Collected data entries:
• • •
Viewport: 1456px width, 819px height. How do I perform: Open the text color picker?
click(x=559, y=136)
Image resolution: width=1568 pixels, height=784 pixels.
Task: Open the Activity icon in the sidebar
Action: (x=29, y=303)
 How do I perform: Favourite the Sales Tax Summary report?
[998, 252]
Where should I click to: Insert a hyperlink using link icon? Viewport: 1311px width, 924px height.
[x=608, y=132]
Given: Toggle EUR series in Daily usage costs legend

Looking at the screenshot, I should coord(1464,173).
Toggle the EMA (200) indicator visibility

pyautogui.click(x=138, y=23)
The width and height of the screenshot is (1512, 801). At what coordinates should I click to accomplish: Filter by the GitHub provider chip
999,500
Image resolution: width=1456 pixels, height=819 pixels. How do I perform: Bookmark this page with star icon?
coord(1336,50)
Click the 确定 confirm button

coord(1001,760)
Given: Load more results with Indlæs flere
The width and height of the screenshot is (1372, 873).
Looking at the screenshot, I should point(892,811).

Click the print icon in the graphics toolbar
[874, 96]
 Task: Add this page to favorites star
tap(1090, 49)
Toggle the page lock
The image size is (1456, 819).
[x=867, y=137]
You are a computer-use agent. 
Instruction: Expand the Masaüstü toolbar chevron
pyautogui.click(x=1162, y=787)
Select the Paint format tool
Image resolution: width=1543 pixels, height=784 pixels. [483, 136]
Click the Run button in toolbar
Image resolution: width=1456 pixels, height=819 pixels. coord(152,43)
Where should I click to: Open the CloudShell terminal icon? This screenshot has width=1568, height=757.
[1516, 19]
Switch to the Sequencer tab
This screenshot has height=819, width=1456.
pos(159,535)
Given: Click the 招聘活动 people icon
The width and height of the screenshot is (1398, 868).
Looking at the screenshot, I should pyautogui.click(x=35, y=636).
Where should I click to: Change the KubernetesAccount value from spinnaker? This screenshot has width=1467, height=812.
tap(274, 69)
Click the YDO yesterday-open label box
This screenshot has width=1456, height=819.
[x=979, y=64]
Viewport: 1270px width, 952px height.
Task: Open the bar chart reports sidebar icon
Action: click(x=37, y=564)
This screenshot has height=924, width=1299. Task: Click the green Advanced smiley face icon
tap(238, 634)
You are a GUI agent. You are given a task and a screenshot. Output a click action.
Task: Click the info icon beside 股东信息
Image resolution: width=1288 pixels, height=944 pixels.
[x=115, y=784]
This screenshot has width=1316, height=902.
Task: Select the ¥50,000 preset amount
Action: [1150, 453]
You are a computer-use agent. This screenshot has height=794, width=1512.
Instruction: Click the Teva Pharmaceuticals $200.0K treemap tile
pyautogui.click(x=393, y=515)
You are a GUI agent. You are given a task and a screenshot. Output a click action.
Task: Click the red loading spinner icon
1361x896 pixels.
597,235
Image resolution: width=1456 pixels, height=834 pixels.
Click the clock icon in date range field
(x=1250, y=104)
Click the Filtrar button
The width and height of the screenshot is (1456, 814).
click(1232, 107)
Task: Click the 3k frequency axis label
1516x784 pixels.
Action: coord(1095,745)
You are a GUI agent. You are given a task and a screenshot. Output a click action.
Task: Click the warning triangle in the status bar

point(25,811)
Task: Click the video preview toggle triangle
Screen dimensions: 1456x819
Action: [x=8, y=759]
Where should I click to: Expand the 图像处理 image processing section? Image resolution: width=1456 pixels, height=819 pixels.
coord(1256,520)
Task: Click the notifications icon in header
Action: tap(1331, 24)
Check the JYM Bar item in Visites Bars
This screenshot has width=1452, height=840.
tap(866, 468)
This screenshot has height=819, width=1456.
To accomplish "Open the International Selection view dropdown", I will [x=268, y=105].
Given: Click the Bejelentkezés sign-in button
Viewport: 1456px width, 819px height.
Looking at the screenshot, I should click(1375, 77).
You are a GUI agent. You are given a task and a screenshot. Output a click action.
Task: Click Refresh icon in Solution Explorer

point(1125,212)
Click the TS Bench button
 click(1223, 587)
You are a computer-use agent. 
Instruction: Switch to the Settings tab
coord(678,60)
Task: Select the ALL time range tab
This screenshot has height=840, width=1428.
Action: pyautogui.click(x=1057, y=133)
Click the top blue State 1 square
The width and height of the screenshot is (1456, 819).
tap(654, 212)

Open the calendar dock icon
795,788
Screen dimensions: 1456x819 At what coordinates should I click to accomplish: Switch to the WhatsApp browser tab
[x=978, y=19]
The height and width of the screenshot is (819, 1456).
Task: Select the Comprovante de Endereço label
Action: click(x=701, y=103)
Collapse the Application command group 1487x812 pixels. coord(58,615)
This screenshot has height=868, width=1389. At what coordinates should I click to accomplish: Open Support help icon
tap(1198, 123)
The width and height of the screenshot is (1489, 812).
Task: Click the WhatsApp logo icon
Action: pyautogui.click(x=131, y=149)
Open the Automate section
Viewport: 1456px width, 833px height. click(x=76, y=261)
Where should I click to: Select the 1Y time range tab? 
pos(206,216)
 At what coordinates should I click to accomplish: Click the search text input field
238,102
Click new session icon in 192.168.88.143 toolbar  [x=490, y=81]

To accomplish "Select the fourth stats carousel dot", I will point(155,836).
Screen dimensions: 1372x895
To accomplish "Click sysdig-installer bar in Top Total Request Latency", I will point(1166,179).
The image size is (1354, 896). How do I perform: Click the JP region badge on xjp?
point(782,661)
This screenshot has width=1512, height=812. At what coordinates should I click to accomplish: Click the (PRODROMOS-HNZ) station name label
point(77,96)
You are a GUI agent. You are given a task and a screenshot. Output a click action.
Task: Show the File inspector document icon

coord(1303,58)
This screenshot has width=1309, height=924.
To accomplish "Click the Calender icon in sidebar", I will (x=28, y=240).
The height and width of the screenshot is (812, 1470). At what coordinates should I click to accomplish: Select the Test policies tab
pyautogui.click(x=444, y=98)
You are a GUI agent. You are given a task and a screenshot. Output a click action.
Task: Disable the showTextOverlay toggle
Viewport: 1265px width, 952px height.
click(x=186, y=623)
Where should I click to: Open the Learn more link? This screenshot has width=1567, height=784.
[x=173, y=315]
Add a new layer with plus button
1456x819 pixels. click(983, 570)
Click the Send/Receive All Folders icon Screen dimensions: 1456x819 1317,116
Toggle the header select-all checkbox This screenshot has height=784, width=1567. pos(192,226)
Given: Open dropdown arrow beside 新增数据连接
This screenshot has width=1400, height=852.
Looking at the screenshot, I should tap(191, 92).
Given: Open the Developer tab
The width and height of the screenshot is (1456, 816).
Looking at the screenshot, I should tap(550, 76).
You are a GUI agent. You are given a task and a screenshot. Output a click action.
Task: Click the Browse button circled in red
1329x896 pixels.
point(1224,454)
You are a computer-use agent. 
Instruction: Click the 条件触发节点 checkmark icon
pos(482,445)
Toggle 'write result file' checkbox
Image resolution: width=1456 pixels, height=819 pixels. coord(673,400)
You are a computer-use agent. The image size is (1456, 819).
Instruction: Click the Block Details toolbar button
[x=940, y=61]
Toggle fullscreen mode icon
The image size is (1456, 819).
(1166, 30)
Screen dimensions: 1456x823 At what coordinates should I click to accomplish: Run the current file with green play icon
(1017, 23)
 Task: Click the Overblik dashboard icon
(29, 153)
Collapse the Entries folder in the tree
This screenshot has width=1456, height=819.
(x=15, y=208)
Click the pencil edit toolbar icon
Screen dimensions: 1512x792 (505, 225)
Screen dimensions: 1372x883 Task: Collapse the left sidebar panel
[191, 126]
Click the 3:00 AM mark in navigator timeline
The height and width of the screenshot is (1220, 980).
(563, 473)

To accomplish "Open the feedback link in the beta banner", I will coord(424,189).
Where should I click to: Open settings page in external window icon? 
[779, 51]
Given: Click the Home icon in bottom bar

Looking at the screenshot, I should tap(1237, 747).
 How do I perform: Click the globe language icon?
• • •
→ **Problem requirements**: Your task is to list each line of the records with the word "dropdown".

→ **Reply**:
To accomplish "Open the International Selection view dropdown", I will [x=268, y=105].
Given: Open dropdown arrow beside 新增数据连接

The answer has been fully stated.